--- WHAT YOU HAVE TO DO ---
Return the lines below exactly, please, from the one containing "Task: Collapse the" through the last one, both included, and leave out any pictures.

(Stored data entries)
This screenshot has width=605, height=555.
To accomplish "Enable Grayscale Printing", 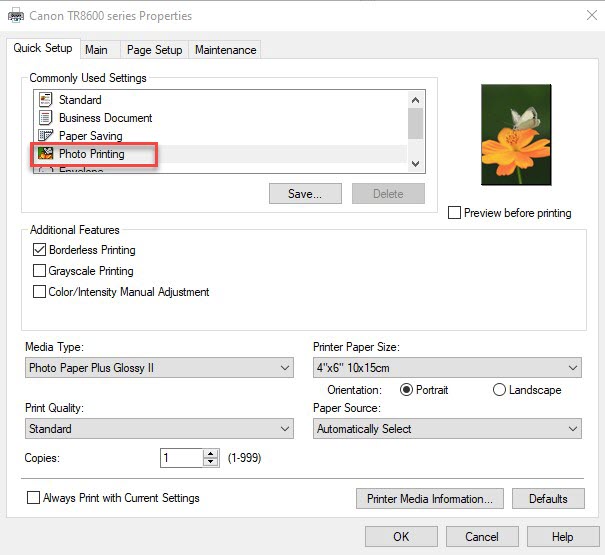I will pos(40,271).
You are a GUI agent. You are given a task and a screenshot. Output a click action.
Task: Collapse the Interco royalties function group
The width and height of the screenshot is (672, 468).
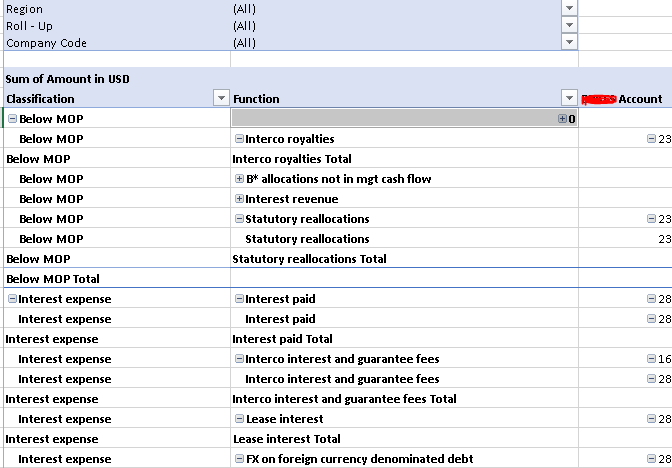[239, 139]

--- RESPONSE AREA ---
Task: Collapse the Interco royalties function group
The width and height of the screenshot is (672, 468).
[239, 139]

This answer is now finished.